Why, oh why, do people bring their dogs to fireworks displays? On B.C. Day another panicked dog flew down Songhees Road to escape the noise of the fireworks accompanying the 1812 Overture!

On another such occasion it was a tiny Yorkshire terrier that just took off in sheer terror. Each time I tried to find these dogs but they were nowhere to be seen.

I could only hope that they managed to stay clear of the busy traffic following the fireworks, found a safe refuge and were able to be returned to their owners.

Please, if you care at all for your pets, leave them at home! Your pet will be safer and you’ll get more enjoyment out of the fireworks display.

Susan M. Woods

Bennett fought for fairness from Ottawa

Re: “When politicial posturing overshadowed an engineering feat,” column, July 31.

Perhaps Monique Keiran is not old enough to have lived through the Premier W.A.C. Bennett years, now often fondly referred to as the Golden Age of British Columbia?

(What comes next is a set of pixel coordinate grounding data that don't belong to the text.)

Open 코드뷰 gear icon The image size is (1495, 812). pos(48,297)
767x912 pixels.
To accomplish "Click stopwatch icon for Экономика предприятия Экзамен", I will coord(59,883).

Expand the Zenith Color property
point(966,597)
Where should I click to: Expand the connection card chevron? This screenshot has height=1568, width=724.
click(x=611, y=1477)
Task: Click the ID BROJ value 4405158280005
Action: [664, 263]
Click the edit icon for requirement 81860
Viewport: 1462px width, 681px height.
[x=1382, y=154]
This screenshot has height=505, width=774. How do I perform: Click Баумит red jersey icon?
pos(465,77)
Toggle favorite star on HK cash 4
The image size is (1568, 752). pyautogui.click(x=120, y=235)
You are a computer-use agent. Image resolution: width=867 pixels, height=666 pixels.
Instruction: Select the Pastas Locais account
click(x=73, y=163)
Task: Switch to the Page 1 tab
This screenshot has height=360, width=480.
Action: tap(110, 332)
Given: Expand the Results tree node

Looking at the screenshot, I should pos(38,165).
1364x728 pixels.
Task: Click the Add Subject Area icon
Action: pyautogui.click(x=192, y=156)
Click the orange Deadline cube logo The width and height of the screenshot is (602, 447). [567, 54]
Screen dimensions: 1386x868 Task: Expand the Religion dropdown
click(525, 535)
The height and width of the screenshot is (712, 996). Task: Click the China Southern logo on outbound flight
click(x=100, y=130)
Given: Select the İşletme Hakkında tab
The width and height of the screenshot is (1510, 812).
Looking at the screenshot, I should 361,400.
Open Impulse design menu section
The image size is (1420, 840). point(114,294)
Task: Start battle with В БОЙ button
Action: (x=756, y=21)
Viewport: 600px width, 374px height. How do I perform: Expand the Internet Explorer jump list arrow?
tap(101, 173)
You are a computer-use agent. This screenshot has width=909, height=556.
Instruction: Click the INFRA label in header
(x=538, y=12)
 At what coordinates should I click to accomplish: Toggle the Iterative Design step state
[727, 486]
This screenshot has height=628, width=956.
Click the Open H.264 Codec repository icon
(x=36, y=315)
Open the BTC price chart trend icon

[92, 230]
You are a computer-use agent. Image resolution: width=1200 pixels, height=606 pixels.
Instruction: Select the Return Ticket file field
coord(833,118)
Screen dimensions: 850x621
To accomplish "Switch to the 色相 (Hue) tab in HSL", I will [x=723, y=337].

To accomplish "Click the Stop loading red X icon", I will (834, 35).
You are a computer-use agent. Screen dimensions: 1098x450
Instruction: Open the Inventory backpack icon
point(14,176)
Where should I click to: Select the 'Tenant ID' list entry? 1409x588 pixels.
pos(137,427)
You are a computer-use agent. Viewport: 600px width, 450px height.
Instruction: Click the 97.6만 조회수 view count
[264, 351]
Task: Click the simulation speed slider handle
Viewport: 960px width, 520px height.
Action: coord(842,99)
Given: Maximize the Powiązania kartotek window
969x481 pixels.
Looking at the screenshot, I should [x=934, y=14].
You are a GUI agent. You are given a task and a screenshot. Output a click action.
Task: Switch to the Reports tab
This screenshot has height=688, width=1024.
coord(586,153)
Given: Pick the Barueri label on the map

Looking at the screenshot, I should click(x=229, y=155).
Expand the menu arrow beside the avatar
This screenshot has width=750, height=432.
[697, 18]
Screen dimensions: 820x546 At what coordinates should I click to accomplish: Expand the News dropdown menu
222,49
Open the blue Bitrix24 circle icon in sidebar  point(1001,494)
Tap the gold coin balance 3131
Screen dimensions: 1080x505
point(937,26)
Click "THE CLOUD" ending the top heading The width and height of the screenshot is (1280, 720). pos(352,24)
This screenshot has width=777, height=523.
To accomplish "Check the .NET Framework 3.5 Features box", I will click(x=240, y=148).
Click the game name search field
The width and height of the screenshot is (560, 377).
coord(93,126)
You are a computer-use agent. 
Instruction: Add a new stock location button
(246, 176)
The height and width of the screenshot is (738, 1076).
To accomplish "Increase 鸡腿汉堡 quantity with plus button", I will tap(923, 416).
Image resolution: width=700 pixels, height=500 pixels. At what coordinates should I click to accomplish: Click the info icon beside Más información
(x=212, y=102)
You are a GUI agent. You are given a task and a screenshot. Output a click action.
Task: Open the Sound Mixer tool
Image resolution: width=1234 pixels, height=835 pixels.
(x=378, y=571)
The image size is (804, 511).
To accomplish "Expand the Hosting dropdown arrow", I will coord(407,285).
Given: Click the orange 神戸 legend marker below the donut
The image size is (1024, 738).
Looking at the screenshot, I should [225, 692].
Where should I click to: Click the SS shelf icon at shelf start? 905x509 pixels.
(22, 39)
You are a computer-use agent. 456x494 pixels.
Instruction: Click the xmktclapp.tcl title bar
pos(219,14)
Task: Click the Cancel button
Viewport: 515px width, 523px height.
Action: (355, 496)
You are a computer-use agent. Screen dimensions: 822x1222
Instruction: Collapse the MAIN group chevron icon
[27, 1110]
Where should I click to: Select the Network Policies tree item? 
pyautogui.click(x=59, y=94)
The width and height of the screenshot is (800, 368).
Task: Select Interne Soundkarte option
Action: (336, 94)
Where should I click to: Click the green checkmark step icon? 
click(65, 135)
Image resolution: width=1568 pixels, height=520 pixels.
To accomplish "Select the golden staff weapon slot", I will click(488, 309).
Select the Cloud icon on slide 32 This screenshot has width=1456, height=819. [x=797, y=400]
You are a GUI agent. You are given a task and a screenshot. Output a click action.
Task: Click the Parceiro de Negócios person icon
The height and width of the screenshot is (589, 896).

If so she can be forgiven for not remembering the endless, and largely fruitless, struggle Bennett had to get the federal government to acknowledge that the cost of highway construction through the mountainous terrain of Interior British Columbia was vastly more expensive than building other sections of the Trans-Canada Highway through all the provinces east of B.C. And that the amount of their portion of the funding required shouldn’t be limited to a similar cost per mile expended in those provinces.

This, and a number of other inequities, such as the fact that B.C. Ferries received no federal subsidies as did similar ferry services in the Maritimes, even though both were, and are, vital links in the Trans-Canada Highway system, were a sore spot between his government and various regimes in Ottawa for years.

Considering the amount of money B.C. contributed to Ottawa through equalization payments in our first Social Credit government’s 20 years in office versus what we received back from Ottawa in that same period, is it any wonder that Bennett often complained that B.C. was treated “like a goblet to be drained”?

Pre-empting the federal opening ceremony at Rogers Pass, and later changing the Trans-Canada Highway signs to B.C. Highway 1, were but two small steps to express a growing frustration at that time, and often since, to this very day, with Ottawa claiming credit for the lion’s share of efforts that weren’t rightfully theirs.

Joe Thomson

Risky driving does not help anyone

Re: “A reminder: Pull over, let others pass,” letter, Aug. 2.

Right before my eyes, a letter justifying road rage and risky driving.

“Clueless” and “stupid” tourists and someone actually not driving the posted maximum speed on the road to Sooke and there goes the writer’s ire. Oh my goodness, two or three minutes lost out of the day was all it took to generate a letter demanding tickets for offenders and signs for the “out-of-province” dullards not keeping to the posted maximum.

I am going to suggest that the writer uses all the time saved dashing up and down Highway 14 to practise some controlled breathing.

In the long run, no one benefits from rage and risky driving.